In that sense, lawyers are much like reporters. In my experience, reporters are people who can't actually do much of anything, so they try to write about other people who can, and get it completely wrong almost all the time.
The powers not delegated to the United States by the Constitution, nor prohibited by it to the States, are reserved to the States respectively, or to the people. -- Tenth Amendment to the US Constitution

Government is not reason; it is not eloquent; IT IS FORCE. -- George Washington

Solar

Quote from: TboneAgain on February 25, 2015, 08:10:45 PM
I damn near fell out of my chair reading some of these.  Wow.  :lol:

I think that lawyers, like many high-level professionals, can suffer from a number of typical... handicaps.

First, lawyers in many instances are utterly enamored with the sound of their own voices. As a result, a lawyer sometimes speaks, not so much to make a point or even ask a sensible question, but rather to hear the sound of that marvelous voice contained in his very own throat.

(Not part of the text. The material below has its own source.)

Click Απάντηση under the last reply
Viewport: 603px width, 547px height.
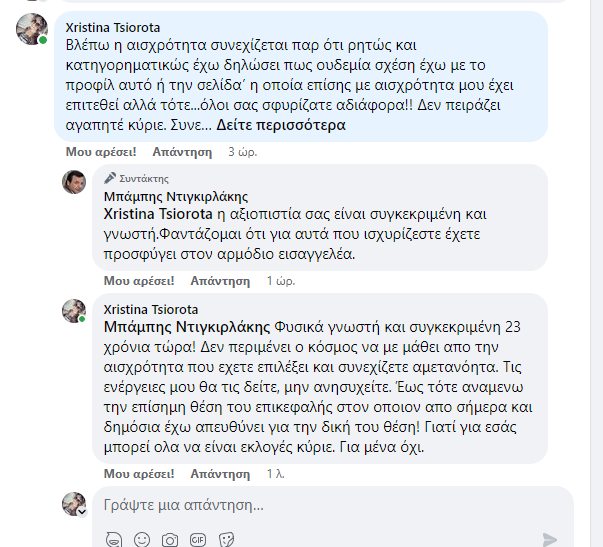coord(221,471)
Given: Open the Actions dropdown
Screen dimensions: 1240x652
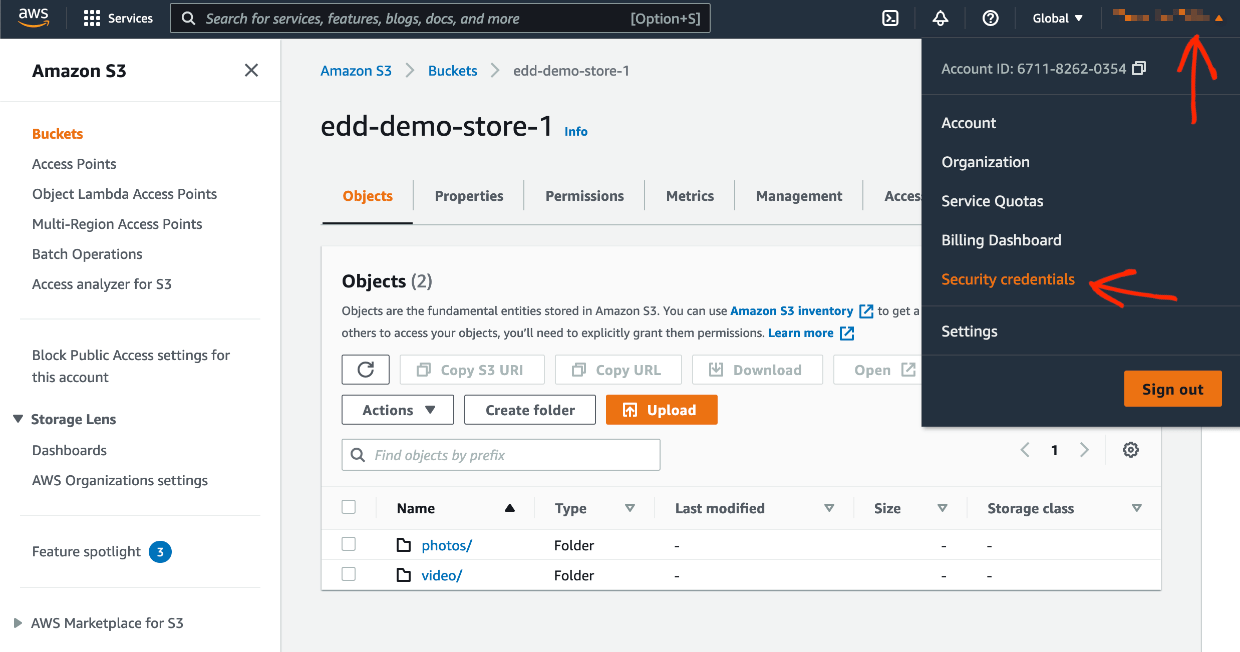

Second, lawyers are seldom very good at much of anything else except being a lawyer. I have been paid astounding sums of money over the years for doing relatively simple things for lawyers that they couldn't begin to do for themselves. Assemble a bicycle. Replace a dryer belt. Change the valve cartridge in the kitchen sink. Tune up the riding mower. Retrieve a tennis ball that was blocking a downspout. Replace a light switch.

In that sense, lawyers are much like reporters. In my experience, reporters are people who can't actually do much of anything, so they try to write about other people who can, and get it completely wrong almost all the time.
Yep, I've dated their daughters, and the nut doesn't fall far from the tree.
This is very much inline with teachers, or rather professors, and their inability to understand the subject they've been hired to teach.
As long as they have a book and follow the curriculum, no students in class challenge them, they are free to spew nonsense to empty sponges.
And the result? More freakin lawyers.